Mit 224 Seiten ist das Philosophenschiff ein relativ dünnes Büchlein. So schmale Bücher sind oft besonders gehaltvoll, finde ich. Auch weil die Handlung komprimiert werden muss und man etwas auf wenigen Seiten erzählt bekommt. Ich hatte recht hochfliegende Vorstellungen vom Inhalt des Buches. Der Titel klang einfach zu vielversprechend. So ganz wurde die Geschichte aber meinen Hoffnungen nicht gerecht.
Gefallen hat mir grundlegend die Idee, dem neugierigen Leser von diesen Schiffen zu erzählen, die es ja wirklich gegeben hat. Die Russen wollten ihre ungeliebte intellektuelle Elite loswerden. Und die Betroffenen, die auf das Schiff verfrachtet wurden, sind voller Angst und Unsicherheit, weil sie nicht wissen, was mit ihnen geschehen wird. Schon damals spielte das russische Regime mit unfairen Mitteln, um diejenigen in Schrecken zu versetzen, die eine potentielle Bedrohung darstellten. Auf dem Schiff ist ein junges Mädchen, aus dessen Sicht der Plot erzählt wird. Die Parallelen zum Heute und zu Putin sind plakativ und erschreckend. (Vor allem, da in den Lesezeitraum der Tod von Navalnj gefallen ist.)
Nicht gefallen hat mir das eher schleppende Erzähltempo. Es gibt tatsächlich Längen in diesem dünnen Büchlein. Außerdem spielt der Autor von Anfang an damit, dass alles wahr oder einfach gut erlogen sein könnte und seine Erzählerin ändert immer wieder mal ihre Geschichte. Aber bis zum Schluss weiß man nicht, wo die Wahrheit liegt und da es kein Nachwort gibt kann ich nur annehmen, dass alles frei erfunden ist. Auch störte mich, dass am Ende Lenin einen Auftritt hat und damit driftet die ganze Geschichte ins Utopische ab und ein realerer Hintergrund hätte mir doch besser gefallen. Ich konnte auch keinen emotionalen Kontakt zu den Personen aufbauen.

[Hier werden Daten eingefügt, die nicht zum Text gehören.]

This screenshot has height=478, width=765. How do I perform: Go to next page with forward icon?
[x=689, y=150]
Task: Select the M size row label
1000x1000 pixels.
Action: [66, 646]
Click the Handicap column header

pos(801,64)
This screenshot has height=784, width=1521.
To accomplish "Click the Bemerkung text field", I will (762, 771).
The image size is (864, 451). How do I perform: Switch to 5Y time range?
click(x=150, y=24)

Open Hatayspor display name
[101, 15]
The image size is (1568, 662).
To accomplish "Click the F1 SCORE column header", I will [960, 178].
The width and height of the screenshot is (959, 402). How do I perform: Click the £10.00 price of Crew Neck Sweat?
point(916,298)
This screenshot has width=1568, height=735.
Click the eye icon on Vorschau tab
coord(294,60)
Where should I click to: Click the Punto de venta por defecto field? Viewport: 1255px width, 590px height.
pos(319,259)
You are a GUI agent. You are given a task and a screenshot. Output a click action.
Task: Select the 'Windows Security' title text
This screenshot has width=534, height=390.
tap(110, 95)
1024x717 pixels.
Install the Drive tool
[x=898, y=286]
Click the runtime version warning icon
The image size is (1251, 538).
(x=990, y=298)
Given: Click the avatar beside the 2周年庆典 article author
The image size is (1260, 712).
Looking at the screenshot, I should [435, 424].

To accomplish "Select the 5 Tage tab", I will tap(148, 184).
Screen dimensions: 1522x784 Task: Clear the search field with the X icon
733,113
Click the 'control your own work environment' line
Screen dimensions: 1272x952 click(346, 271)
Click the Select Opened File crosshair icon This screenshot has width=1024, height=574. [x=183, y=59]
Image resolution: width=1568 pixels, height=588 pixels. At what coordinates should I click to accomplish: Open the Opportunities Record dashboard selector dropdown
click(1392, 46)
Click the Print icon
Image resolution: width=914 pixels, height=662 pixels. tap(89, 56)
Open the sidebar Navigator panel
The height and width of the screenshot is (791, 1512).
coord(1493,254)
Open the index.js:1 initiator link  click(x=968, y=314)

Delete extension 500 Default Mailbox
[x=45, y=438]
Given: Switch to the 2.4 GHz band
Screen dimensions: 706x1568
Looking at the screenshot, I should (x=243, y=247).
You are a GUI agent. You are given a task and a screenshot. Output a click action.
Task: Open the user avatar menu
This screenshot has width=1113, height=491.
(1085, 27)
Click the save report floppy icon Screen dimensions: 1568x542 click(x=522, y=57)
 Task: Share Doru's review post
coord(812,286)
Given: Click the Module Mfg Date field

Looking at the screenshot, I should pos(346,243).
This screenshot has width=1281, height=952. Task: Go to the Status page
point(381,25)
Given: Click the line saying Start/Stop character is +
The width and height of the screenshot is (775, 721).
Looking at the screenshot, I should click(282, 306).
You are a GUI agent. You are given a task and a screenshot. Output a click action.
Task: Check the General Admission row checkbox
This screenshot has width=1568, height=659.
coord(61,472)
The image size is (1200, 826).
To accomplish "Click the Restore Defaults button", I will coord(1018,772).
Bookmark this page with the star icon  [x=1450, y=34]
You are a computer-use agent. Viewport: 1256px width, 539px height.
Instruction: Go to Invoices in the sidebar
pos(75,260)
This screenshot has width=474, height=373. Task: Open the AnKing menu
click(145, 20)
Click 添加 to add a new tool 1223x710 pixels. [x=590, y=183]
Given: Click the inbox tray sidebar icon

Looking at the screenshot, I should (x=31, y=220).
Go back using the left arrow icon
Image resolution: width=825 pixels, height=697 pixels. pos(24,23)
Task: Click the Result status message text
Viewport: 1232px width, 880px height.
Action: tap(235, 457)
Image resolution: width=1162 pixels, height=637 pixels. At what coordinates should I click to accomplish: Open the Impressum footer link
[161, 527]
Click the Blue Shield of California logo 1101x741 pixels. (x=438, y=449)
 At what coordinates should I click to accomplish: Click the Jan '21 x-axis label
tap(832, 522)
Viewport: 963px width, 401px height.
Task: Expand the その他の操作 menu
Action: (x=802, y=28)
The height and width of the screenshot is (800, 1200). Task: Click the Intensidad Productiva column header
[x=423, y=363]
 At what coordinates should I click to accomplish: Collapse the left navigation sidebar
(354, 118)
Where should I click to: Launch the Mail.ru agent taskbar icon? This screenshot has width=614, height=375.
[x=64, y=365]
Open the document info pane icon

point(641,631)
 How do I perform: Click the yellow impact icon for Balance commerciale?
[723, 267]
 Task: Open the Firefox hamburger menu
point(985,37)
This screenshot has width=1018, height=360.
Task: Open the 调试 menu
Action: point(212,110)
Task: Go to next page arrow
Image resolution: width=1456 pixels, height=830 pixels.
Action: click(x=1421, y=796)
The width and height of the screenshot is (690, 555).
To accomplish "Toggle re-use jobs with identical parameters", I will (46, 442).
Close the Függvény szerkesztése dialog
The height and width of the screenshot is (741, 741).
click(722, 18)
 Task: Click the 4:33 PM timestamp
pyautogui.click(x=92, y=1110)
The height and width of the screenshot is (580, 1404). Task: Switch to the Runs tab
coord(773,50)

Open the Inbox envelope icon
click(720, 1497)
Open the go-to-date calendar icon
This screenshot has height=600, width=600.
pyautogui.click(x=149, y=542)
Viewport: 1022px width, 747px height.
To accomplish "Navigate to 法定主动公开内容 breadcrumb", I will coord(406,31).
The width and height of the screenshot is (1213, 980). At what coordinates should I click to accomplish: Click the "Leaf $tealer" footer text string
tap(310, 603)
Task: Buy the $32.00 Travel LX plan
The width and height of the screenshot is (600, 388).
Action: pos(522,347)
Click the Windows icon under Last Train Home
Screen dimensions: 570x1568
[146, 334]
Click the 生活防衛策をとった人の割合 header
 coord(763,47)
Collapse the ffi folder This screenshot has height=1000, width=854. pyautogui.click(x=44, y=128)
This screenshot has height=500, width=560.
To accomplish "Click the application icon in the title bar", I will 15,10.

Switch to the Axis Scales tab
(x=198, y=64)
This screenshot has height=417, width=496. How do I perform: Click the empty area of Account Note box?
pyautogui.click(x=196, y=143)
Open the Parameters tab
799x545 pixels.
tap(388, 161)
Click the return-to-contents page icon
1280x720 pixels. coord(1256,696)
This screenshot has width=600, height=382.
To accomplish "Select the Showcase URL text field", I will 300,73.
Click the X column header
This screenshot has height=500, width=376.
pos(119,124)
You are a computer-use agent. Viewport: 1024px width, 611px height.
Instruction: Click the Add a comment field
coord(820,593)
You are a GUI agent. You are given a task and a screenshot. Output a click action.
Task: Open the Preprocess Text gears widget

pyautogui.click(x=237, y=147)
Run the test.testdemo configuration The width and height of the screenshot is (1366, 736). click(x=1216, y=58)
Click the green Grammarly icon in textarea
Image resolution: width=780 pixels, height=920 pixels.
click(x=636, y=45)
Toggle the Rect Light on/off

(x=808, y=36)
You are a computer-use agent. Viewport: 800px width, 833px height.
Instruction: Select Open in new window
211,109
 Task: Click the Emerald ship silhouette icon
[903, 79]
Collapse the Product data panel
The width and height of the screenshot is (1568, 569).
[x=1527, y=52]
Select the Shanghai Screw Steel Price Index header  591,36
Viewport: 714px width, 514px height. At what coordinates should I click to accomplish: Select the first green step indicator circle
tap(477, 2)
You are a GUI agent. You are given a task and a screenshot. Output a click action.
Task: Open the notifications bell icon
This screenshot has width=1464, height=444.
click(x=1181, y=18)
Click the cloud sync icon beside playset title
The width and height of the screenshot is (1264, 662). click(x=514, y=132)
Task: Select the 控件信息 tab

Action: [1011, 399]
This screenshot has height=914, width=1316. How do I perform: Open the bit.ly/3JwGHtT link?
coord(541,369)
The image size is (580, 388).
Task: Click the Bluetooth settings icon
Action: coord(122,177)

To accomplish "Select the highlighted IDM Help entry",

Für mich war das Buch eine Parabel darauf, dass sich nichts geändert hat, wenn man nach Russland und auf ähnliche totalitäre Regime blickt. Sicherlich eine richtige Feststellung die man trotzdem gerne spannender hätte in Szene setzen dürfen. Und meine Erwartungen auf ein paar philosophische Dispute und hintersinnige Dialoge wurden auch nicht erfüllt.